My most recent "aha" moment came a few months ago, right as the Covid-19 pandemic started to unfold. I learned about the SASEFRED interface engine, a component of SAS/ETS® software that allows you to retrieve a wide range of economic and financial data from the Federal Reserve Economic Data (FRED) site. Hosted by the Federal Reserve Bank of St. Louis, FRED is a treasure trove of about 765,000 US and international times series data reported at the national, state and county levels.

Being able to retrieve data from FRED directly into SAS has been extremely handy as I've developed interactive dashboards to capture key economic and financial indicators, such as unemployment claims, confidence sentiment, stock market index, volatility, etc.
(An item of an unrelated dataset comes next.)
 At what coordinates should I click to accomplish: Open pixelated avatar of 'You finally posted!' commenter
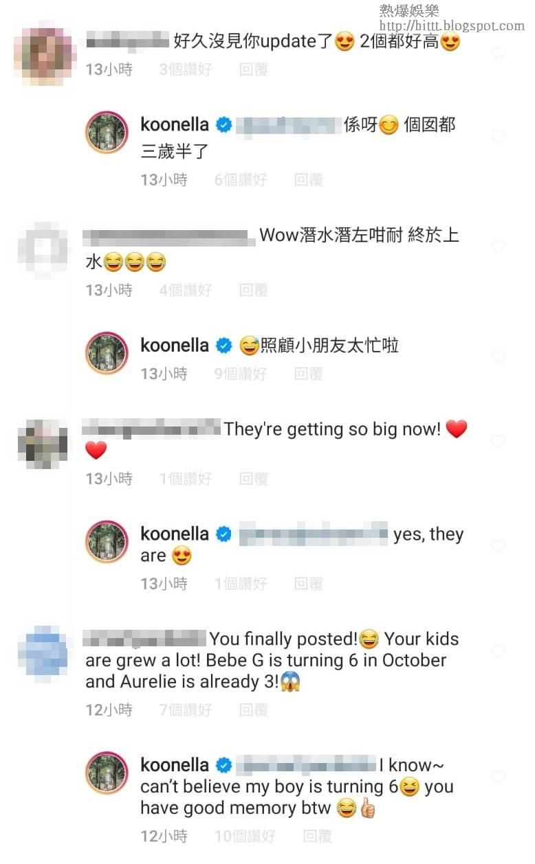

My SAS US Public Sector team's focus on this is part of a bigger effort to come alongside customers since the pandemic began. Our goal is to help all levels of government quickly set up analytical environments and provide timely situational awareness and analytical services. We're glad we're positioned to help public officials address public health and economic consequences of the pandemic.

How to get FRED data

SAS FRED documentation is self-explanatory. The first step is to obtain a unique FRED API key on the FRED site: https://api.stlouisfed.org/api_key.html. Once that’s done, you are off to the race.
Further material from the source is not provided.